My Facebook friends will not be surprised that I have been reading The Federalist Papers. I’ve been posting favorite quotes, mostly from Alexander Hamilton, who wrote so many quotable passages. I had never read them before, and I find the experience quite surprising and interesting.
One surprise was to learn that Hamilton opposed keeping a standing army, what today we would call a professional military. He considered it a danger to individual freedom for the government to have professional soldiers at its command. He reasoned that since soldiers are everywhere admired and respected, they would gain increasing influence in politics and eventually carry out a coup, overthrowing the duly elected government. Indeed, we have seen this scenario play out in fledgling democracies across the world. As long as the citizens of a country were armed, there was therefore no need to keep a professional military.
Of course, in Hamilton’s day citizens had access to the same arms as professional soldiers. Despite having guns, many armies still fought at close quarters with swords. Guns had to be reloaded through the muzzle after every shot. Volunteer artillery groups acquired their own cannons.
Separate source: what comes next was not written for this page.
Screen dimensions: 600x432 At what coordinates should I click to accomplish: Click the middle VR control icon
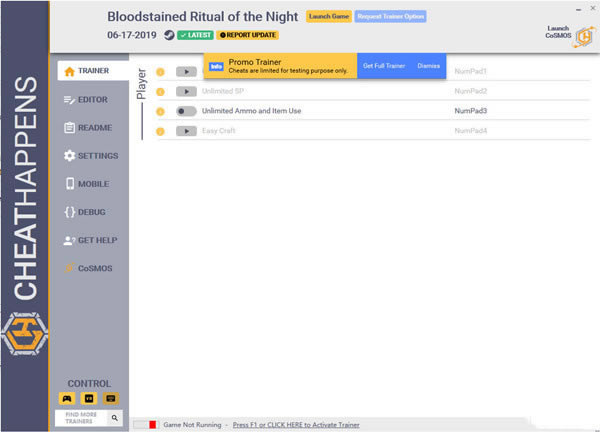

Can you imagine a volunteer group of citizens today purchasing a long-range bomber or a nuclear submarine?
The nature of warfare has changed so much that it is no longer reasonable to expect that a well-armed citizenry could act as a sufficient deterrent against invasion from without or a military coup from within. Modern armies have access to weapons with far greater destructive capability than those available to citizens. The causes which impelled the constitutional framers to insist on limiting the government’s authority to control private ownership of arms no longer exist.
Since the Second Amendment can no longer serve its original intent, it should be repealed by amending the Constitution. However, it would be political suicide for any politician to take up such a position, even if the aim was to place gun ownership on a more sane Constitutional footing.